Continuity of $f$ requires preimages of open sets to be open. Every open set in $\mathbb{R}$ is a union of open intervals, and $f^{-1}((a,b))$ is exactly a slab between two parallel hyperplanes. So any topology making all $f \in X^*$ continuous must contain all slabs. The coarsest such topology is the one generated by the slabs alone, with no extra open sets added.

The weak topology is Hausdorff: if $x \neq y$ , then by the Hahn-Banach theorem there exists $f \in X^*$ with $f(x) \neq f(y)$ , so $x$ and $y$ lie in disjoint slabs. Without Hahn-Banach, we would have no guarantee that $X^*$ contains enough functionals to distinguish points, and the weak topology could fail to be Hausdorff.

Example 1 (The weak topology on $\ell^2$ )

Take $X = \ell^2$ with its standard orthonormal basis $(e_n)$ . By the Riesz representation theorem, every $f \in (\ell^2)^*$ is of the form $f(x) = \langle x, a \rangle$ for some $a \in \ell^2$ . Consider the functional $f_1(x) = \langle x, e_1 \rangle = x_1$ . The slab

S(f_1, 0, 1) = \{x \in \ell^2 : |x_1| < 1\}

(5)

is the region between the hyperplanes $x_1 = -1$ and $x_1 = 1$ . This slab contains vectors with arbitrarily large norm, as long as their first component is small. For instance, $y_n = \tfrac{1}{2} e_1 + n\, e_2$ satisfies $|f_1(y_n)| = \tfrac{1}{2} < 1$ , so $y_n \in S(f_1, 0, 1)$ for every $n$ , yet $\|y_n\| = \sqrt{1/4 + n^2} \to \infty$ . The slab sees only the first coordinate and is blind to the $e_2$ direction.

Adding more functionals narrows the neighborhood but never makes it bounded. The set $U(0; f_1, \ldots, f_n, \varepsilon) = \{x : |x_k| < \varepsilon \text{ for } k = 1, \ldots, n\}$ constrains $n$ coordinates but leaves infinitely many unconstrained. This is a tube: bounded cross-section in the first $n$ coordinates, unbounded in all others.

────────────────

#### Directions:
Answer these questions using the text on the weak topology, numbering each answer to match its question.
1. Which theorem ensures that the weak topology is Hausdorff?
2. By which theorem is every functional on $\ell^2$ of the form $f(x) = \langle x, a \rangle$?
3. What does the text call the set $U(0; f_1, \ldots, f_n, \varepsilon)$?

#### Given records:
────────────────

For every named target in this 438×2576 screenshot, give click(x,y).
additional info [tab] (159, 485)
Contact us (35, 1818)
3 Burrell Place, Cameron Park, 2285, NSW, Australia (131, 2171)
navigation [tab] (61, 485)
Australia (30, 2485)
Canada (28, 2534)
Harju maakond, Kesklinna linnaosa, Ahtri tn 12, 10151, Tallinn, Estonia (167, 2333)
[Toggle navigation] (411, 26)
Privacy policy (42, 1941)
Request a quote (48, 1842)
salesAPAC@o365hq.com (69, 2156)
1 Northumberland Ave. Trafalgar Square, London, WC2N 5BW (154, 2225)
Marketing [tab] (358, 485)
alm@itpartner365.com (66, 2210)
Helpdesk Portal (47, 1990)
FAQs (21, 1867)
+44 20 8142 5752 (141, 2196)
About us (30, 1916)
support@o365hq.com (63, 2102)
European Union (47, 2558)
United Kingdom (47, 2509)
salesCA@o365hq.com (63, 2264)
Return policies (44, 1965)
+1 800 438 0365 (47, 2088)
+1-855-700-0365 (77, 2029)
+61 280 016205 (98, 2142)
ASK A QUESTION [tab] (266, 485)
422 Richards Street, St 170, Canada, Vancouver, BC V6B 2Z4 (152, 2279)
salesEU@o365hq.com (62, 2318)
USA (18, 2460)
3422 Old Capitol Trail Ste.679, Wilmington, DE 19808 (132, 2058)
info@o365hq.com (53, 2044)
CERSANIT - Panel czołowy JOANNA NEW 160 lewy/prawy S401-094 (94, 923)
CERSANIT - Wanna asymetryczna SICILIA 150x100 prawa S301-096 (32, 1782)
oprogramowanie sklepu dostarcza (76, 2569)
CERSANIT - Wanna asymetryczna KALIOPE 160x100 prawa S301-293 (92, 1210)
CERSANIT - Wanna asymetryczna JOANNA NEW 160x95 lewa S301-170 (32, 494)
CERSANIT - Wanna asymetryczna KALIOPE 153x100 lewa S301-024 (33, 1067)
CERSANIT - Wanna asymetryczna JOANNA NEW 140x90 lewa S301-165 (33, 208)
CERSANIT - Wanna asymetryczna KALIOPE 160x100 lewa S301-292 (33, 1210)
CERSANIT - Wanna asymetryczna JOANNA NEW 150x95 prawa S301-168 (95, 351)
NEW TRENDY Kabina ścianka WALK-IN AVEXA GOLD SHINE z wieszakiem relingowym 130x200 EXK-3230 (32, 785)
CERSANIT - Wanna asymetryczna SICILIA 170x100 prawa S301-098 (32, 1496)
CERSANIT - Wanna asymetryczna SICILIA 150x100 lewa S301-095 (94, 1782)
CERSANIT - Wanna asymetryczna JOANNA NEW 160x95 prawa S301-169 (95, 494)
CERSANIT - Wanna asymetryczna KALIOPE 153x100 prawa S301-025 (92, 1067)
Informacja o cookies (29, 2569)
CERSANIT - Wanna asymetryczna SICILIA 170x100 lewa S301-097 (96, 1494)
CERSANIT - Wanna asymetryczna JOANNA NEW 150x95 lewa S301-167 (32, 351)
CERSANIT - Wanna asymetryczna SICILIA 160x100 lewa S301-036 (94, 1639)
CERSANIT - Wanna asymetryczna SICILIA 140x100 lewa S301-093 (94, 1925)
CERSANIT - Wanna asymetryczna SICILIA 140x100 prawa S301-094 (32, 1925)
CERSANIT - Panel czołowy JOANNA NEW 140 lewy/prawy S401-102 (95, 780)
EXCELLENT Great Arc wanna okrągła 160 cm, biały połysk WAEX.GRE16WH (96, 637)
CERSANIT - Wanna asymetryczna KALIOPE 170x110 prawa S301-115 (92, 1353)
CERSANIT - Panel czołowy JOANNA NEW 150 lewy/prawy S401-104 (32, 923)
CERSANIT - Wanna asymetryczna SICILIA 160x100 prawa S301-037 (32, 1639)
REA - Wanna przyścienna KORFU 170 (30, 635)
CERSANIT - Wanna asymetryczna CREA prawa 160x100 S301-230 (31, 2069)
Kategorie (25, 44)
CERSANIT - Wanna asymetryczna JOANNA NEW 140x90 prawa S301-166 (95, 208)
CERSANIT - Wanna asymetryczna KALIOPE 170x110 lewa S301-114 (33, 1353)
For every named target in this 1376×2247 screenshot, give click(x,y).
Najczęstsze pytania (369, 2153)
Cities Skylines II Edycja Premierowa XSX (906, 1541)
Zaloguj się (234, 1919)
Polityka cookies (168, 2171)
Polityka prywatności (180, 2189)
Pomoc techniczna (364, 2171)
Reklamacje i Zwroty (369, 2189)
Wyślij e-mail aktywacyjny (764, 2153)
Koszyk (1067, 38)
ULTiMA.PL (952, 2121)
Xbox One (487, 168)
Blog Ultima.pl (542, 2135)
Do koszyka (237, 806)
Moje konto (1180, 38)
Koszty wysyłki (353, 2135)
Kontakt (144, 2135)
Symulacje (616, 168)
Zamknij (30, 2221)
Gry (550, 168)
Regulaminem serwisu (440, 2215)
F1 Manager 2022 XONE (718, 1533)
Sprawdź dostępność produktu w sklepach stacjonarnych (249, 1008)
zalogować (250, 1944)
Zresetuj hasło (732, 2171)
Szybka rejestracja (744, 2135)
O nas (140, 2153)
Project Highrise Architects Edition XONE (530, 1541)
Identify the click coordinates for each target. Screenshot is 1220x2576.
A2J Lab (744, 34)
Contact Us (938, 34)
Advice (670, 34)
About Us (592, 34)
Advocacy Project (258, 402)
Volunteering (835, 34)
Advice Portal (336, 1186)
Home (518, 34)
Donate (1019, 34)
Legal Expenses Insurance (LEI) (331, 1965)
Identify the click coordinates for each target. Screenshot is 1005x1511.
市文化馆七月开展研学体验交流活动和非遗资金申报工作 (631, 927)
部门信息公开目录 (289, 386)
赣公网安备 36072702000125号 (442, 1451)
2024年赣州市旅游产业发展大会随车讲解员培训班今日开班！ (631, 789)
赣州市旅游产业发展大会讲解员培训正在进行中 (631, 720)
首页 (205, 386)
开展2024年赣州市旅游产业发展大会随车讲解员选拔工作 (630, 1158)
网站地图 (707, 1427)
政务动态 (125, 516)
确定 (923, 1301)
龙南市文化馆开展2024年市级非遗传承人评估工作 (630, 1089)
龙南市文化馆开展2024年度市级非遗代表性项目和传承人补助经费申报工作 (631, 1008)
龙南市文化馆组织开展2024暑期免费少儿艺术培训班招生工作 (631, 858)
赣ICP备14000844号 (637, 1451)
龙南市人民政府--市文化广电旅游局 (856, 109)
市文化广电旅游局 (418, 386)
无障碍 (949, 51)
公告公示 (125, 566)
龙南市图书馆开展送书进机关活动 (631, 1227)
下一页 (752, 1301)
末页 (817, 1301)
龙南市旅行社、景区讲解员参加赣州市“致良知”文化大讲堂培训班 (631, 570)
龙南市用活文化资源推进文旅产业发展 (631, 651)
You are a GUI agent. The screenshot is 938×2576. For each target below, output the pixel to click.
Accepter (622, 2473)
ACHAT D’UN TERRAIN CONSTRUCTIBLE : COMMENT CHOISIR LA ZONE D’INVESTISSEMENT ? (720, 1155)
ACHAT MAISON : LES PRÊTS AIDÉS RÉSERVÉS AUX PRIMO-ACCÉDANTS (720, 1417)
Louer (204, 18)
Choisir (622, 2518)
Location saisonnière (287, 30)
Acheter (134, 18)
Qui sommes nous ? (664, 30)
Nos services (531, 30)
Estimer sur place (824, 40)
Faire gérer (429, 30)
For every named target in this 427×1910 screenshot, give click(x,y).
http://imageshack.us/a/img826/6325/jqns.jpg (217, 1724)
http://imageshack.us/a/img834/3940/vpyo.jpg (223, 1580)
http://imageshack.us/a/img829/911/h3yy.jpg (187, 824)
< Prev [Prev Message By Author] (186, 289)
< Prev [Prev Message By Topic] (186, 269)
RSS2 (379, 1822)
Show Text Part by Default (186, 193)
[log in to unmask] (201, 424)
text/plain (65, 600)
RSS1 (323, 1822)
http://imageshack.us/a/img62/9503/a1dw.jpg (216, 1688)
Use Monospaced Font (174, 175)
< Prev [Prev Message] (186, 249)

────────────────

#### Finished answer:
1. The Hahn-Banach theorem.
2. The Riesz representation theorem.
3. A tube.